About our researchers

Dr. Robyn Hickerson

Robyn Hickerson’s primary research focuses on drug discovery for rare genetic skin disorders. A major arm of this program is focused on nucleic acid-based therapeutics – specifically the development of strategies to deliver these potential therapeutics. Her team has developed novel and state-of-the-art ex vivo human skin models required for evaluation of delivery and efficacy. With programmes primarily focused on antisense therapeutics through a partnership with WAVE Life Sciences, the primary goal is to bring these molecules to the clinic within the next few years.
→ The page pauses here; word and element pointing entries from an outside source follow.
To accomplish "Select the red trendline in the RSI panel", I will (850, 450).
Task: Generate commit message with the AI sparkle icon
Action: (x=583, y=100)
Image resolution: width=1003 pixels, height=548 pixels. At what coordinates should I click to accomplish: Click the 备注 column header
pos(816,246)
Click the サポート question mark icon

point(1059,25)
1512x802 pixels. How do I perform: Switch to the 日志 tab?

In addition to nucleic acid-based therapeutics, Dr. Hickerson is also interested in developing small molecules to treat genetic skin disease. To this end, her team is engaged in three collaborative projects with the Drug Discovery Unit and the National Phenotypic Screening Centre, both within the University.

Professor Irwin McLean

A headshot of Irwin McLean, wearing a navy blue shirt and smiling at the camera

Irwin McLean is Professor of Human Genetics at The University of Dundee. His research group has identified the causative genes for more than 20 human diseases, including a number of diseases of keratins and associated epithelial structural proteins. In particular, he has a long-standing interest in the genetics of skin fragility disorders such as epidermolysis bullosa simplex (EBS) and development of therapy for this and closely related keratin disorders. In recognition of his research, Irwin has won or been awarded multiple prestigious global awards and prizes. He lectures across the world and was awarded the Royal Society’s Buchannan Medal for distinguished contributions to medical sciences in 2015.

In 2015, Irwin’s laboratory relocated to the Division of Biological Chemistry and Drug Discovery, College of Life Sciences, University of Dundee, due to his close interactions with the Drug Discovery Unit in developing therapy for skin disease. Irwin also has close links with the National Health Service and holds Honorary NHS Consultant Clinical Scientist positions in both Human Genetics and in Dermatology. He has been elected as a Fellow of the Royal Society of Edinburgh (2005), a Fellow of the Academy of Medical Sciences (2009) and a Fellow of the Royal Society (2014). Irwin works very closely with patient advocacy organisations DEBRA, PC Project and others to deliver patient support, molecular diagnosis and registries of genetically-defined subjects to enable clinical trials of new genetic medicines.

Dr. Michael Conneely

A headshot of Michael Conneely, wearing an orange coat, smiling at the camera. In the back ground we can see the rock formations of Giant's Causeway.

Michael Conneely obtained his PhD in Physics from the University of Dundee where he focussed on the application of ultrasound for the delivery of therapeutics throughout the body. For the past three years he has worked as part of the Hickerson team developing state-of-the-art ex vivo skin models for use in the evaluation of delivery and efficacy of therapeutic compounds. The most recent aspect of this work involves a collaboration with the National Phenotypic Screening Centre, a world-class facility utilising the latest in robotic and automated platforms, to design a multi-well skin culture system for use in high-content screening (HCS) applications.

Dr Conneely is also engaged in several other activities including: adapting novel histology techniques for use with skin tissue, enabling new ways of investigating skin structure and responses to stimuli; and working towards improving patient comfort in their day-to-day lives by coordinating a collaboration with colleagues in Physics and Engineering looking at the feasibility and design of cooled footwear.